EXCERPT PROVIDED
------------------------------

"THE PROSECUTOR has more control over life, liberty and reputation than any other person in America. His discretion is tremendous. He can have citizens investigated, and, if he is that kind of person, he can have this done to the tune of public statements and veiled or unveiled intimations."
Robert H. Jackson, then the U.S. attorney general, spoke those words to a group of federal prosecutors in 1940. But they ring disturbingly true today about the conduct of Durham County, N.C., District Attorney Michael B. Nifong in prosecuting three Duke University lacrosse players. Just before Christmas, Mr. Nifong dropped rape charges after the accuser said she "could no longer testify with certainty that it occurred." But the three men remain charged with kidnapping and first-degree sexual offense, which carry equally severe penalties. Mr. Nifong should drop those charges as well.

------------------------------

SOURCE INFORMATION
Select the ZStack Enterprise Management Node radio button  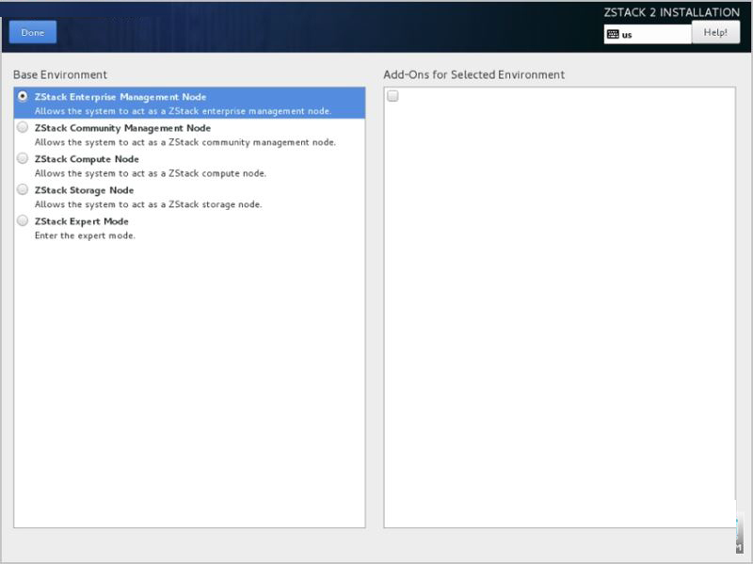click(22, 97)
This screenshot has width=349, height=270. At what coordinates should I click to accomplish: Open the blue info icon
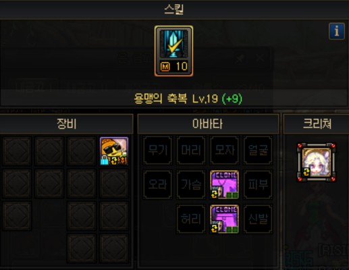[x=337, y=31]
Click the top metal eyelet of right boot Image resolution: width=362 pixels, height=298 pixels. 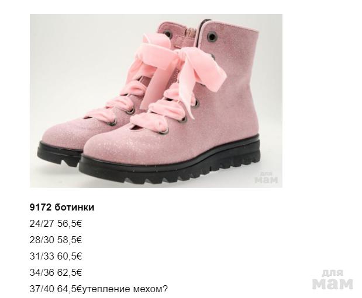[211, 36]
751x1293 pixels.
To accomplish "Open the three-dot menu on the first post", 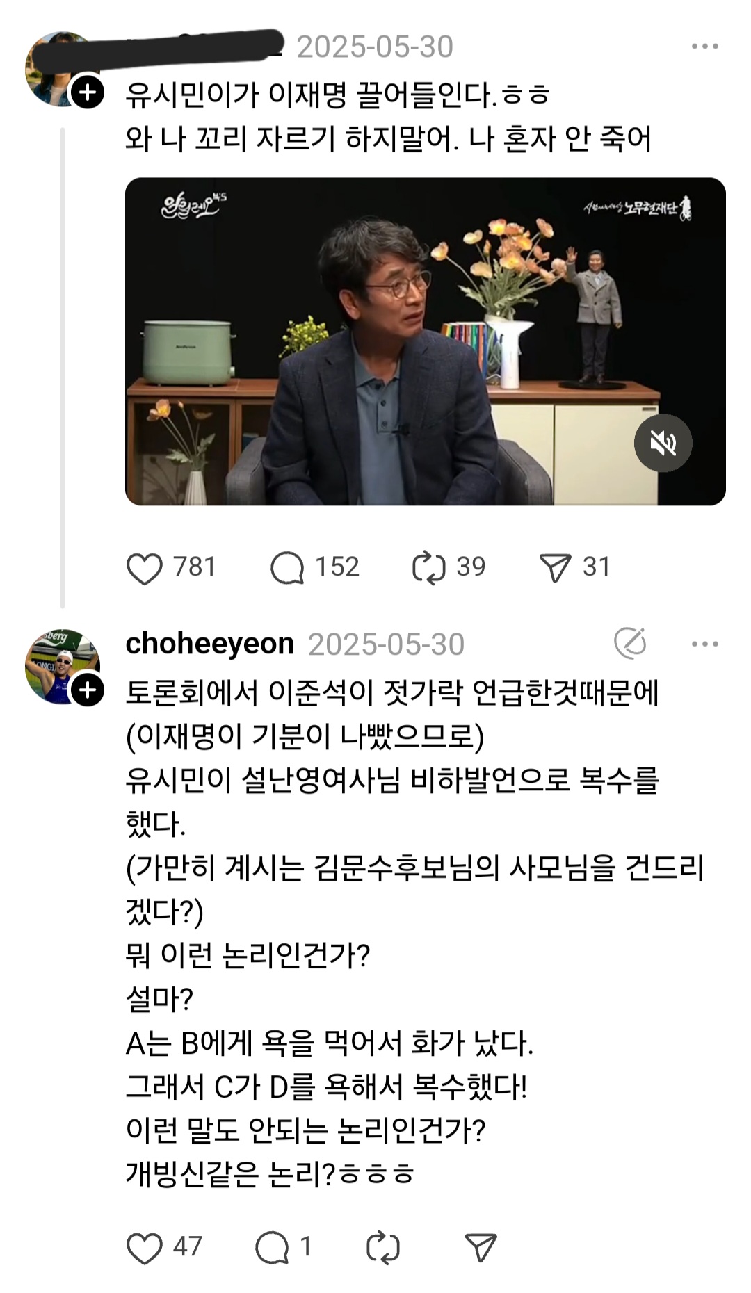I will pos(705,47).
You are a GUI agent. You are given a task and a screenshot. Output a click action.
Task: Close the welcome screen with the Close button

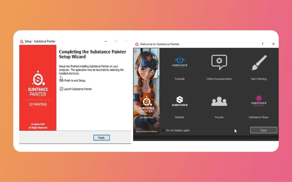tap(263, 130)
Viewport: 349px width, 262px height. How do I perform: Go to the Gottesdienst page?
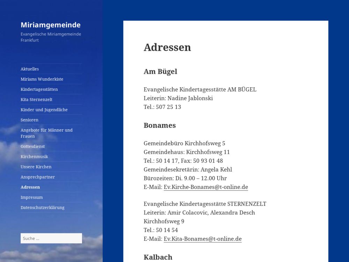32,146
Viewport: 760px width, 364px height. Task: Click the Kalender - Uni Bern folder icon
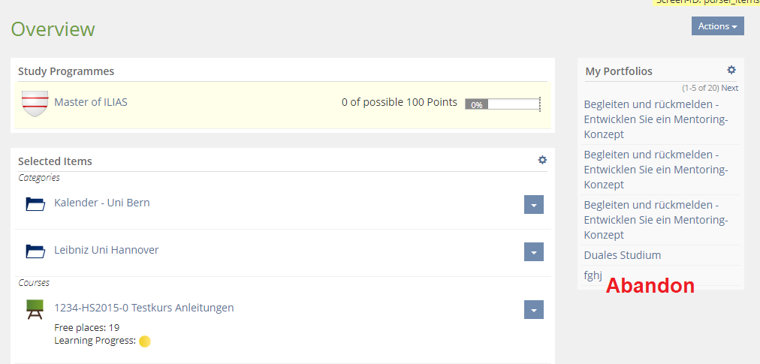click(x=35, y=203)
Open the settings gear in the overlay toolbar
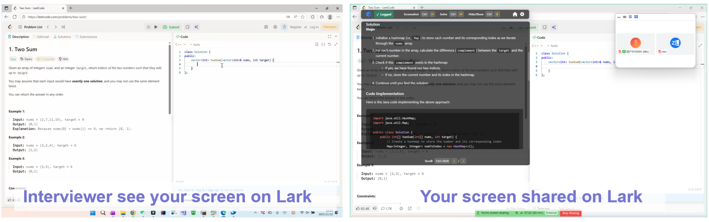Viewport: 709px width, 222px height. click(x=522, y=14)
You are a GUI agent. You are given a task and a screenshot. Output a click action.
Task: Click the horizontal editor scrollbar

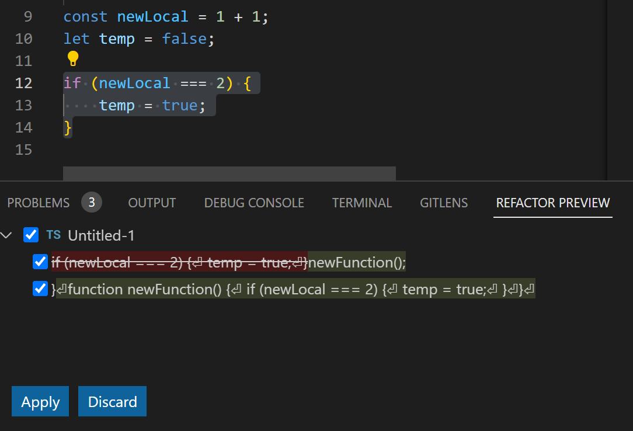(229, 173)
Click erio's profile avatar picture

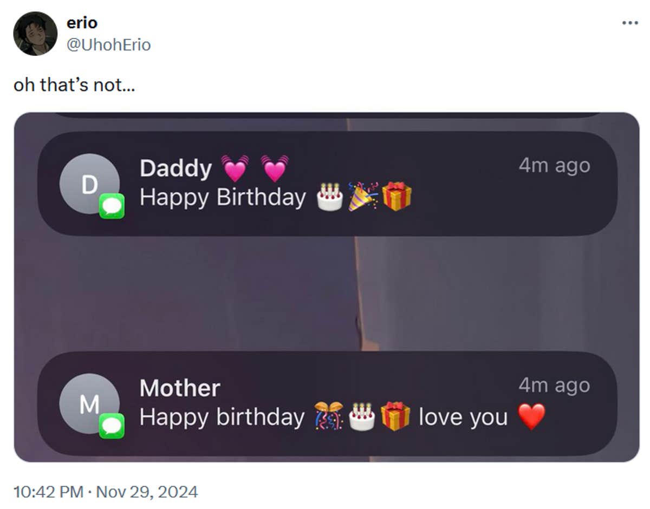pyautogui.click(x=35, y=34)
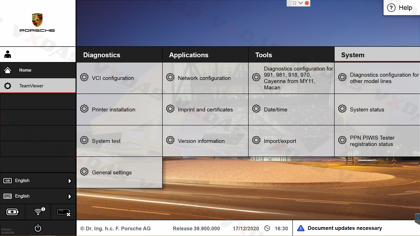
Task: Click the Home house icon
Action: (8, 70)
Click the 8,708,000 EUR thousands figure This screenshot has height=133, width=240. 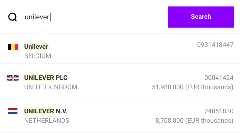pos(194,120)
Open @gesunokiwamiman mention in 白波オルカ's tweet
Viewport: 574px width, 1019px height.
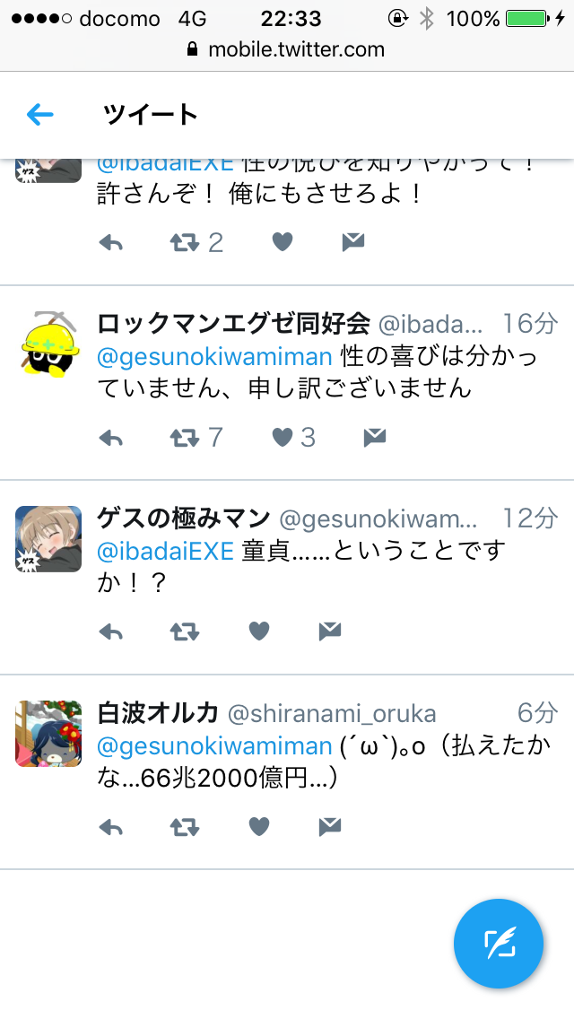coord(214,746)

------------------------------

TASKS
1) Decide whether each statement agrees with the Duke lacrosse editorial. Answer yes or no for each, quoting the words from the editorial that decide it. (a) Robert H. Jackson was U.S. attorney general when he spoke to federal prosecutors in 1940. (b) Before Christmas, Mr. Nifong dropped all charges against the three players. (c) The charges still pending carry lighter penalties than the rape charges.
2) According to the quoted words of Robert H. Jackson in the Duke lacrosse editorial, why does a prosecutor hold so much control over life, liberty and reputation? Answer in one to three sentences.
3) In the Duke lacrosse editorial, what charges do the three players still face?
Use only the editorial text to answer.

YOUR RESPONSES
1)
(a) Yes: "Robert H. Jackson, then the U.S. attorney general, spoke those words to a group of federal prosecutors in 1940."
(b) No: "But the three men remain charged with kidnapping and first-degree sexual offense"
(c) No: "which carry equally severe penalties."

2) The prosecutor's discretion is tremendous. He can have citizens investigated, and a prosecutor of a certain kind can pair that with public statements and veiled or unveiled intimations.

3) Kidnapping and first-degree sexual offense.